BioEd Online

Cancer treatment's 'magic bullet' has had a makeover. Researchers have developed and tested a second-generation version of the leukaemia drug, Gleevec. It is hoped that the newcomer will offer relief to those who have developed resistance to the original drug.

Gleevec was the first cancer drug of its kind - designed specifically to target the molecules that cause chronic myeloid leukaemia (CML), a deadly form of cancer that affects 1 in 100,000 people. Since its approval by the US Food and Drug Administration in 2001, it has become the front-line therapy for CML. But around 20% of patients become resistant to the drug in the early stages of the disease, so other treatments are needed.

The new drug, called BMS-354825, shrinks tumours and prolongs life in mice with a Gleevec-resistant form of CML, researchers report in Science¹. Around 80% of treated rodents were still alive one month after their cancer started to develop. Without treatment, all animals died within two weeks.

BMS-354825 also slows the proliferation of cultured bone marrow cells taken from CML patients, regardless of whether they have developed resistance to Gleevec or not.

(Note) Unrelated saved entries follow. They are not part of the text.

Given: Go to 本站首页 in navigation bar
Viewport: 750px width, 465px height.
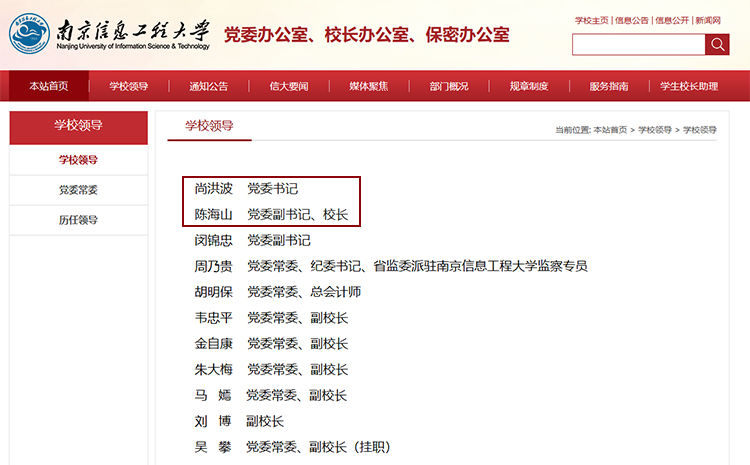Looking at the screenshot, I should pos(49,86).
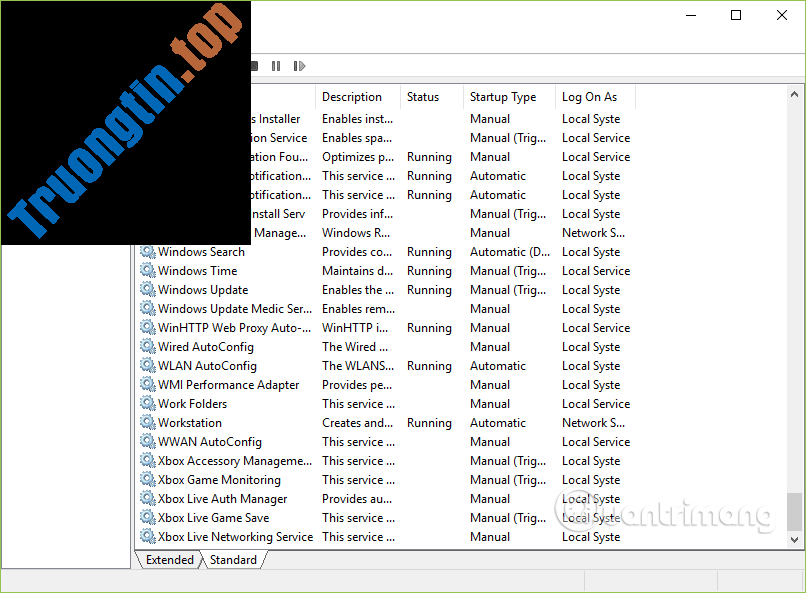Select the WMI Performance Adapter service

tap(228, 385)
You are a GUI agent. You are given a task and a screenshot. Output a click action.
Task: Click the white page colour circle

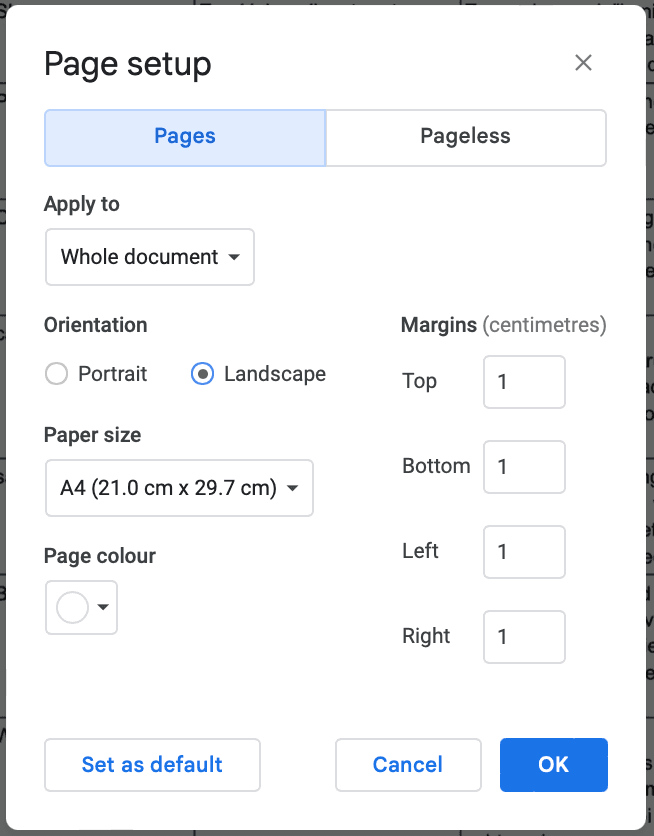(73, 607)
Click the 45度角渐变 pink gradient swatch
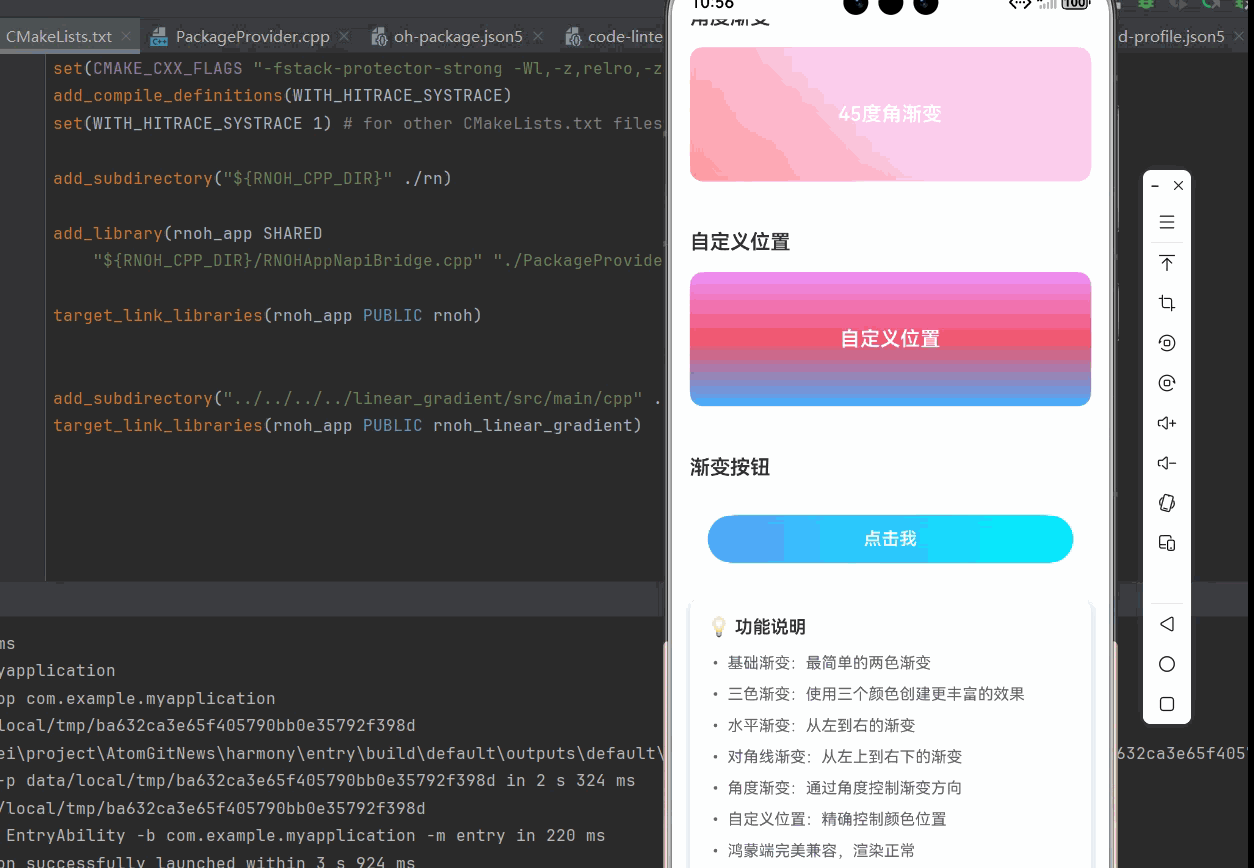 pyautogui.click(x=889, y=114)
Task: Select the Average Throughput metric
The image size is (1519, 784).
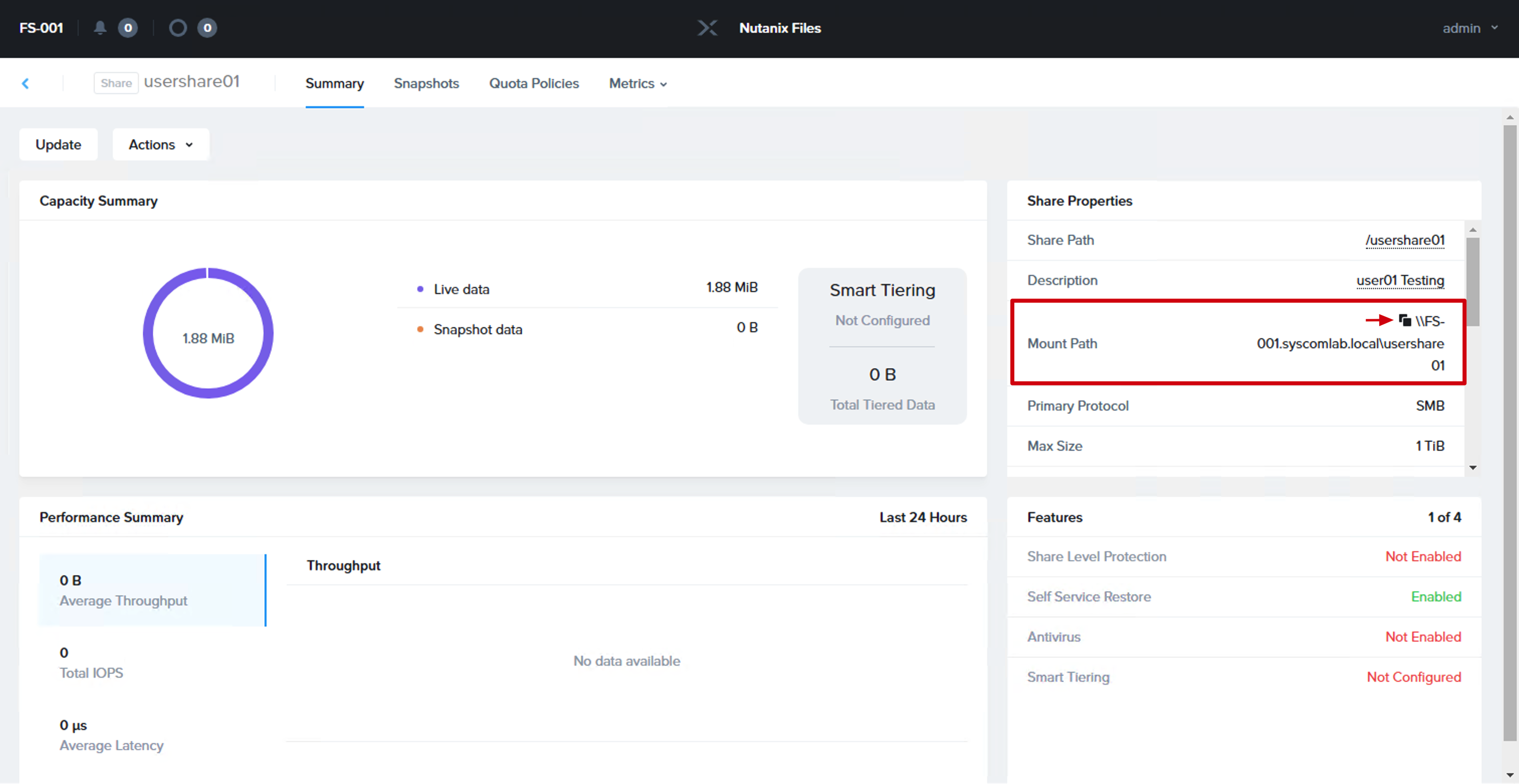Action: [153, 591]
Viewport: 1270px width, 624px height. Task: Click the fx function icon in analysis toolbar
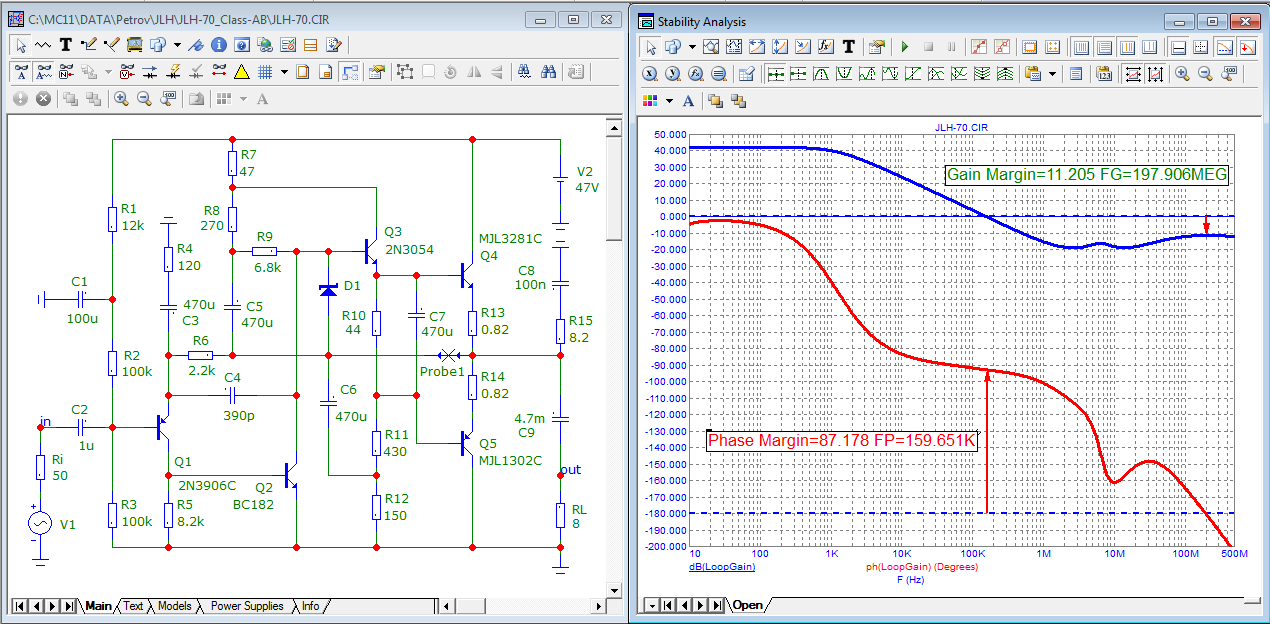[826, 47]
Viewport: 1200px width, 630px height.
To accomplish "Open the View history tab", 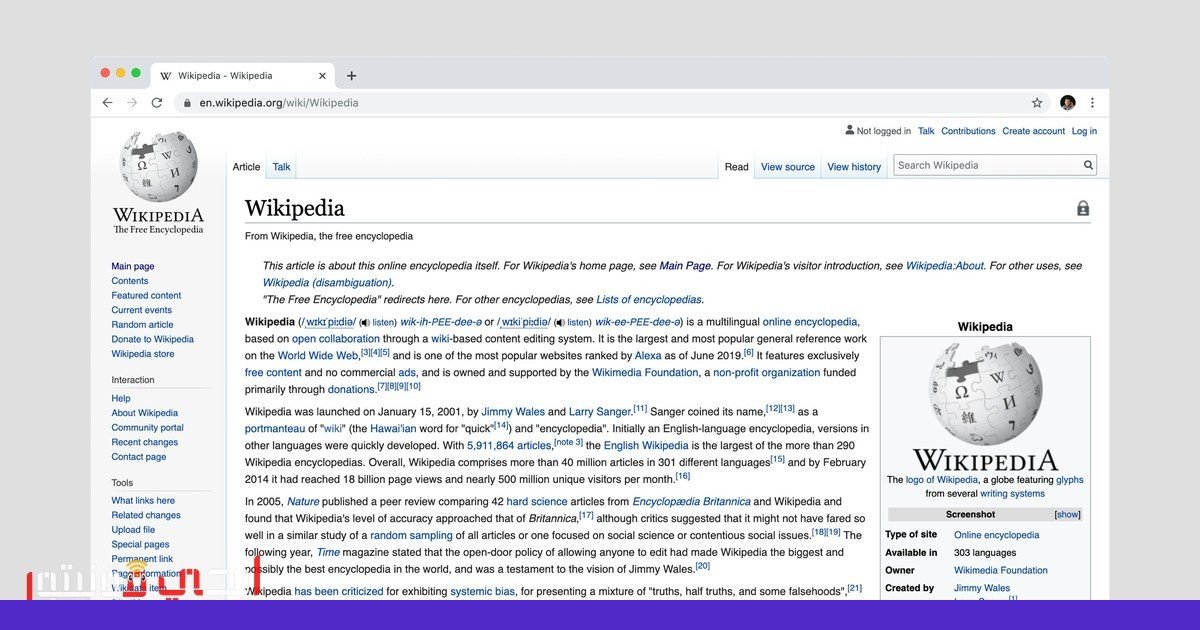I will pos(854,167).
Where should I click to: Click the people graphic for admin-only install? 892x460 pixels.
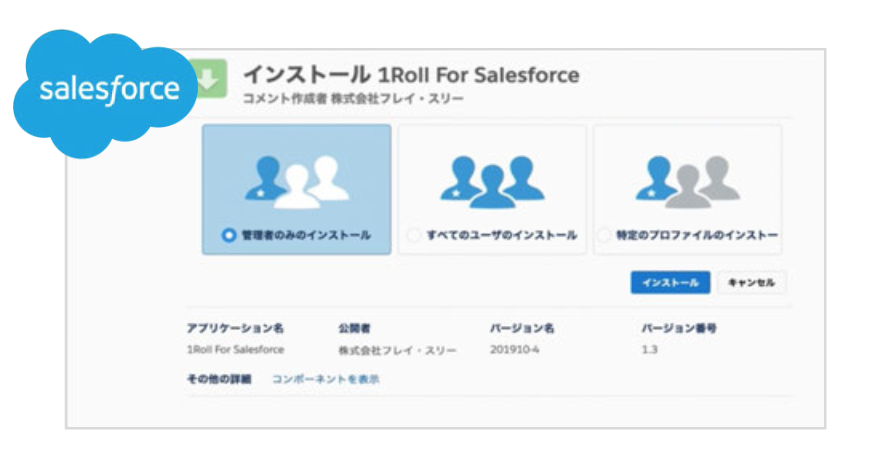pyautogui.click(x=296, y=179)
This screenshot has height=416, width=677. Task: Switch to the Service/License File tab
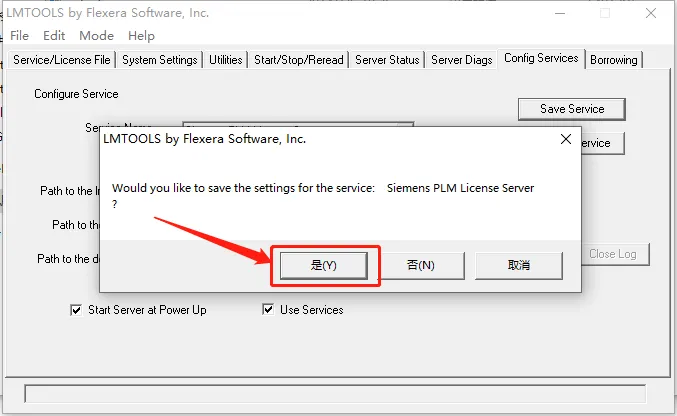pyautogui.click(x=62, y=60)
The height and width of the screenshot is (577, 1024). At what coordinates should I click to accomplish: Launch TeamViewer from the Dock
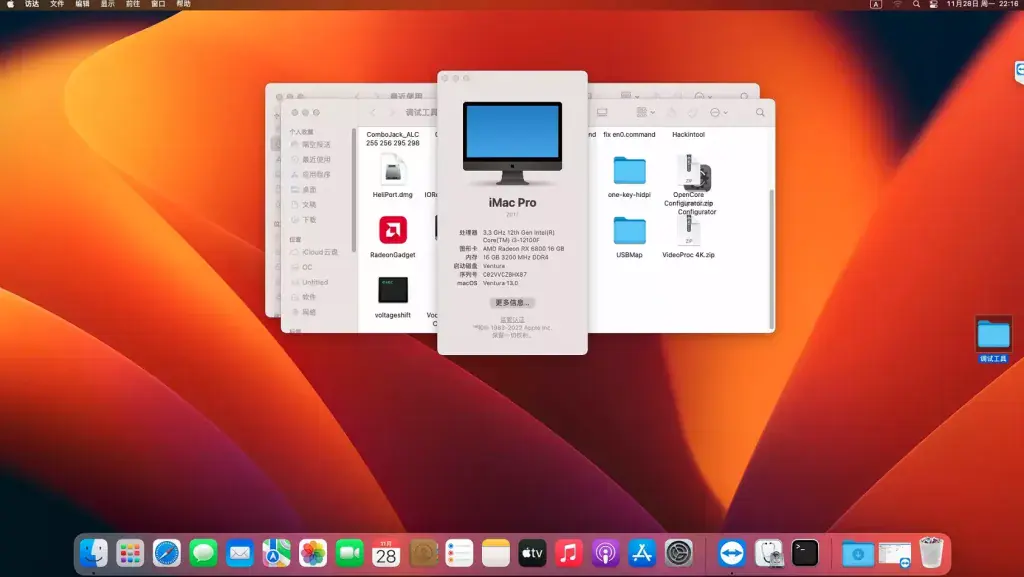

In theory this means that the drug could work against both drug-resistant and Gleevec-treatable forms of human CML, says Neil Shah from the University of California, Los Angeles, who co-authored the study. But the best treatment regime may involve prescribing Gleevec and BMS-354825 together, he says.

Designer drugs

Gleevec, also known as imatinib, works by binding to and blocking an enzyme that drives the growth of leukaemia cells. Because it targets only the cancer cells, it leaves neighbouring healthy cells unharmed.

The problem is that sometimes genetic mutations occur that cause the enzyme to change shape and prevent the drug from latching on. BMS-354825 is less selective about how it binds to the enzyme, so it can attach even to mutated forms of the protein.

Up to now, 17 resistance-causing mutations have been spotted. The new drug works against 14 of the 15 tested so far. "We're optimistic that the other untested mutations will also be sensitive to the compound," says Shah.

At present, when Gleevec fails, patients hold out for a bone-marrow transplant. But less than a third of patients are eligible, discounted by their age and a lack of tissue-matched donors. Without treatment, the cancer is invariably fatal.

So BMS-354825 is a welcome addition to the CML armoury. Last November, the first human patient began taking the drug as part of a phase I clinical trial. Around 30 CML patients are taking the drug to help assess its safety.

"It's good news for the CML community," says Junia Melo who studies haematology at London's Hammersmith Hospital. But she says it is disappointing that one of the tested mutations is immune. The mutation, known as T315I, is responsible for around one fifth of all drug-resistant CML cases.